What has stayed with me in the months since I read The Ballad of Black Tom? The sense of teeming New York in the 1920s, the deft characterizations of the divides among black and white, the delicious irony of seeing an H.P. Lovecraft tale told from a black point of view.

The story is eventually one of cosmic horror and personal tragedy, but there is plenty of humor along the way. “Dad played guitar and Mother could really stroll on a piano. It was only natural that Tommy Tester ended up drawn to performing, the only tragedy being that he lacked talent. He thought of himself as an entertainer. There were others who would have called him a scammer, a swindler, a con, but he never thought of himself this way. No good charlatan ever does.” One of the many ironies of this novella being that he is brought into a role because he is a good charlatan and winds up doing things that are far more real than either he or his hirers expect.
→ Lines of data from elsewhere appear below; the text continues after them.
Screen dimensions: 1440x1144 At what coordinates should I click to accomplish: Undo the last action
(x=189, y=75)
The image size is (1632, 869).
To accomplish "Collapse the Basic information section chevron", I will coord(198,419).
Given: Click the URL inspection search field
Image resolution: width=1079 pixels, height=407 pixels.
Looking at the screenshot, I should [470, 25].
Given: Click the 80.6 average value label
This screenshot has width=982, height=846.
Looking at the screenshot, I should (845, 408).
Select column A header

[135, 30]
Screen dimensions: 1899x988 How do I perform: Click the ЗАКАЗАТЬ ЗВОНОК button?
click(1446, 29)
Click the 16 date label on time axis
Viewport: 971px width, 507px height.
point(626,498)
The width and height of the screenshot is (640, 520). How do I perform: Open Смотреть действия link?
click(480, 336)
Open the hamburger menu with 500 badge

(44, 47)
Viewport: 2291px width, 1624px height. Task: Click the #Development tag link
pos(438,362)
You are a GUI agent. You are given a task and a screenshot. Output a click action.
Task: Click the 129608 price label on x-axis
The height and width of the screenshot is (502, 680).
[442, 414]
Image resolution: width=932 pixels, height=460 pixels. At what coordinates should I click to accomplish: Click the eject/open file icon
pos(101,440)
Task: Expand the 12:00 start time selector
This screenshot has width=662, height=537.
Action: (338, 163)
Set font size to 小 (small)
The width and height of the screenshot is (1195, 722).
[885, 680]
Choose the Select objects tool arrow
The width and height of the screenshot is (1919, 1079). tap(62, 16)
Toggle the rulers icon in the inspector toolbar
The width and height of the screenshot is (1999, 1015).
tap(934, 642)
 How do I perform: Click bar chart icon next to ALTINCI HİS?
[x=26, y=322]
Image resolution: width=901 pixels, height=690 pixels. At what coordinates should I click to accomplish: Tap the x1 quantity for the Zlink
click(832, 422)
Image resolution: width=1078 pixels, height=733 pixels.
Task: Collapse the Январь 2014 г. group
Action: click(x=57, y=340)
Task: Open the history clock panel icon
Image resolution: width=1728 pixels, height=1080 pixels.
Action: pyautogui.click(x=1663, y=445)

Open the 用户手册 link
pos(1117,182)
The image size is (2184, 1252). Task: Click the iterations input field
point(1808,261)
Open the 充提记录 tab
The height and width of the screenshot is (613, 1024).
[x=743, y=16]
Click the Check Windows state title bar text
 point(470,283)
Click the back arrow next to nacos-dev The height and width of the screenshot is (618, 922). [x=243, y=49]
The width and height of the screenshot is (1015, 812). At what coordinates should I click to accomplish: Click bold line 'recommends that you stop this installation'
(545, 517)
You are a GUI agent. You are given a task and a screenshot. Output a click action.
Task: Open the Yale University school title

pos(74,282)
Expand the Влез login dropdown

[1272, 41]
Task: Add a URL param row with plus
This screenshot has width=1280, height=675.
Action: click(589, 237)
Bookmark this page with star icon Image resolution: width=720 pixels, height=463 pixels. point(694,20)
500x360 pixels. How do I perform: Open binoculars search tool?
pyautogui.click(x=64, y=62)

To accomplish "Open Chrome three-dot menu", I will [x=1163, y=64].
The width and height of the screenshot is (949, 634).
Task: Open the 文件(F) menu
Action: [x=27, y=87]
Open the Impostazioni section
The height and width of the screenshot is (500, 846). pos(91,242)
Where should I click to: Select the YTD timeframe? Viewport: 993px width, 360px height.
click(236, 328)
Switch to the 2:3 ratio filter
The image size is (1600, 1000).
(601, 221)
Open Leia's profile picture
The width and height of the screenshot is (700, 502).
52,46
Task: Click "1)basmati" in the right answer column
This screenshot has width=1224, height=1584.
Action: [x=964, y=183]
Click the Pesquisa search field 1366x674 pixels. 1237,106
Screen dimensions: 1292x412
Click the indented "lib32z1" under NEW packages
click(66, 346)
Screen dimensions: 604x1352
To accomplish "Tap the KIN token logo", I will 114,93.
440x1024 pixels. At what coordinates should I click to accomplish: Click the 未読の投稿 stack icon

Tommy’s con is that he doesn’t play the guitar very well, but he definitely looks the part. Looking the part gets him hired to play a very special party thrown by an eccentric but wealthy elderly white man who lives far out in Queens. Riding out to that borough, Tommy increasingly stands out among the passengers, and draws extra attention from the conductors. Fellow riders pretend not to hear his exchanges with the conductor, but he can tell from their nonchalant alertness that they are in fact very interested in what he is up to. The walk from the station to his would-be benefactor’s house is another obstacle course for Tommy to navigate, and that fact says plenty about race relations then and now. “Becoming unremarkable, invisible, compliant — these were useful tricks for a black man in an all-white neighborhood.” Mm-hmm.

Tommy picks up a little money in more esoteric matters, too. “This is how you hustle the arcane. Skirt the rules but don’t break them.” The combination connects him to Robert Suydam, who lives “in a mansion hidden within a disorder of trees.” As the story progresses, there is more hiding, and more disorder, and more than almost anyone bargained for. By the end, readers have plenty to chew on about monsters and justice, cosmic presences and simple human dignity.

The Ballad of Black Tom was the first bit of Hugo reading I completed this year, and the last one I will be writing about as such. I am looking forward to finishing Too Like the Lightning and Words Are My Matter, both of which I ranked very highly on my ballot because I could see where they were going and where they stood compared to the other finalists. I was pleased, honored, and satisfied to be a Hugo voter this year, to give back a very small part of what the works recognized by the award have given to me over the years.